Découdre le désastre
suivi de
L’ile anaphore
Poésie par Robert Berrouet-Oriol
Editions Triptyque, Montréal, 2013
Robert Berrouet-Oriol a la poésie dans le sang. Il vit par et pour elle.
Le monde de la poésie lui rend bien cette passion pour un art qui de tout
temps a toujours été d’une exigence maximale. Il suffit pour s’en convaincre
de rappeler les multiples récompenses qui lui ont été attribuées par les
hautes institutions non seulement de son pays d’adoption, le Canada, mais
aussi par la France. En effet, en 2010, il a obtenu le très convoité Prix
de poésie du Livre insulaire à Ouessant, en France.
Dans Découdre le désastre, suivi de L’ile anaphore, sa plus récente
fiction poétique, Berrouet-Oriol nous captive d’abord par le côté majestueux et
le côté somptueux de sa langue. Par définition, le fictionnel est ce qui n’

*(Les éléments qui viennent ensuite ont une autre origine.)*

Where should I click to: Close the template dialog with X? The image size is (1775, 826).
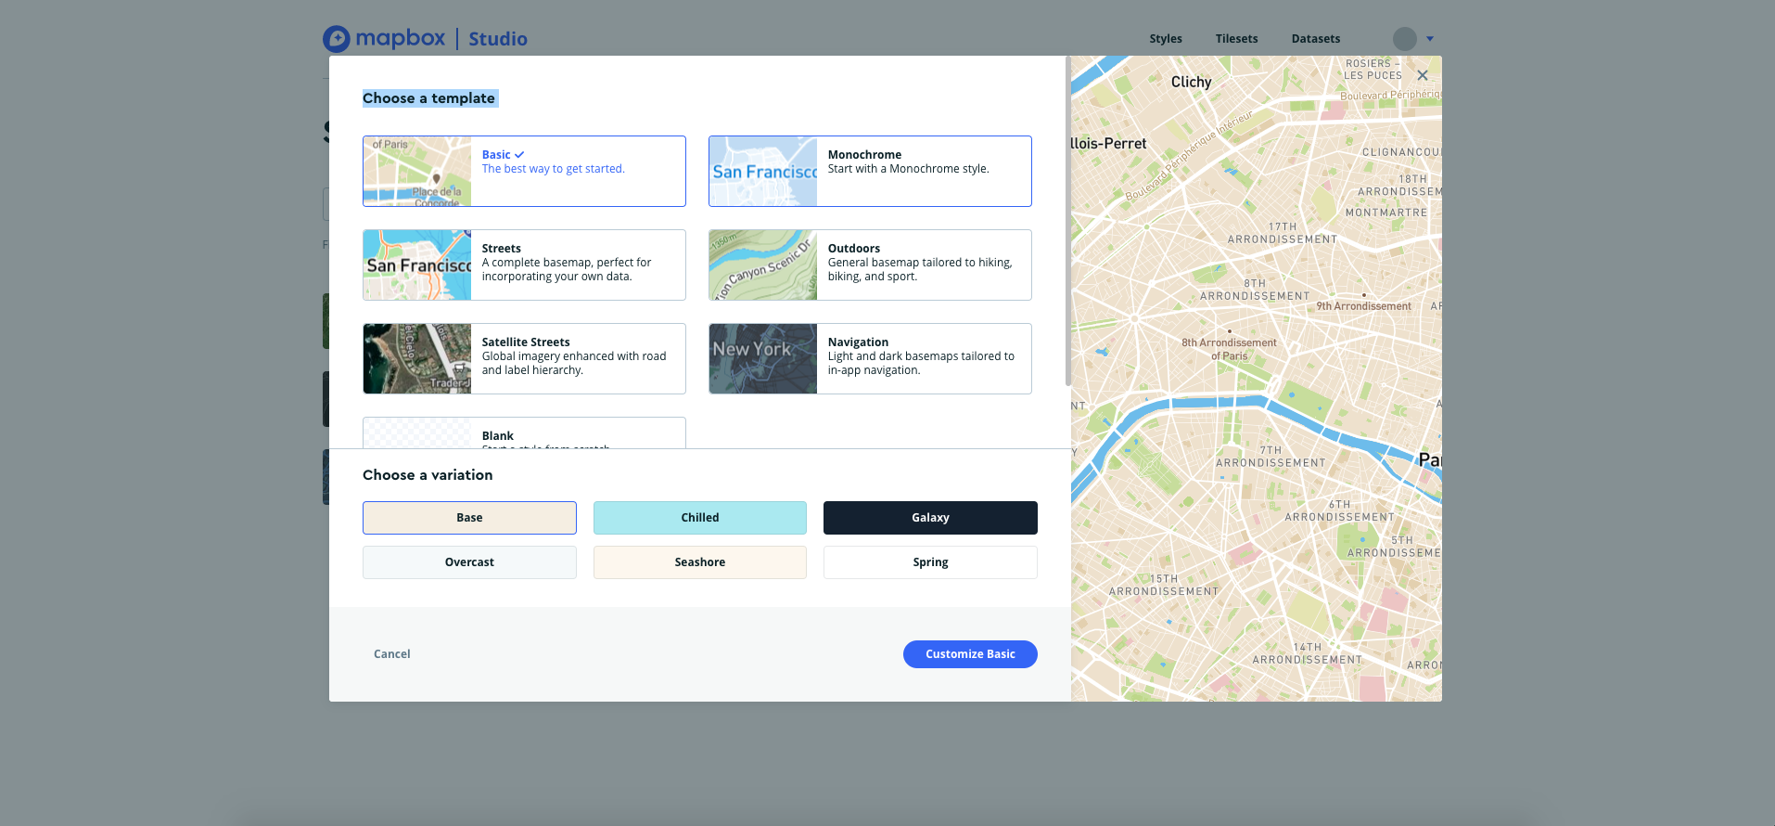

existe pas, ce qui a été inventé. C’est pourquoi il se déroule le plus
souvent dans des textes narratifs forgés de toutes pièces par des auteurs qui
nous mènent au fil de leur intention. Mais, comment la poésie lyrique
peut-elle constituer de la fiction ? Quel type de rapport avons-nous avec la
fiction ? En fait, tout se passe au niveau de l’œuvre elle-même, de la langue
ou du langage du texte. C’est elle qui nous rattache avec la fiction. Peu
importe la nature du genre littéraire en question, roman, poésie, théâtre,
nouvelle… On comprend dans ce cas la vraie nature de notre commerce avec la
fiction.
La poésie de Berrouet-Oriol nous introduit dans l’univers de la
littérature fictionnelle d’abord par le biais du langage. La poésie est langage, le
langage est poésie. D’où l’importance de la maitrise des pratiques
linguistiques de la littérarité :
Oyez oyez ma langue en rut
à sourdre mortifères failles
cadavéreuses de pile en pile
draine carnaval de mots
contre la matrice bavarde des alphabets
à l’encan halluciné
aux tarlatanes de la scène-séisme
Et que dire de cette strophe dont la splendeur semble se perdre dans un
lointain inconnu pour réapparaitre toujours plus proche et plus vive :
flambée de glaise
mes jets de migrance
artillent muettes raies
majestueuse
lactescente oblation
pour ma leste ardeur à cantiquer feulement
ô salines suintées de haute prosodie
L’absence totale de ponctuation qui est devenue l’une des règles de la
poésie contemporaine se donne libre cours dans la poésie de Berrouet-Oriol et
semble ne gêner nullement l’expression linguistique tout au long du
recueil.
Si Découdre le désastre est entièrement rédigé en vers libre, L’ile
anaphore qui le suit est formé de longs poèmes en prose qui semblent nous plonger
au cœur de la poésie fictionnelle. En voici un passage :
un jour qui ne ressemble à aucun autre jour un dire-à-deux a proféré ses
grêles leurres sans crier gare et la neige amie mal-aimée a recouvert de
tendresse ce dé qui roule vers son destin il n’eut pas lieu rien rien hors l’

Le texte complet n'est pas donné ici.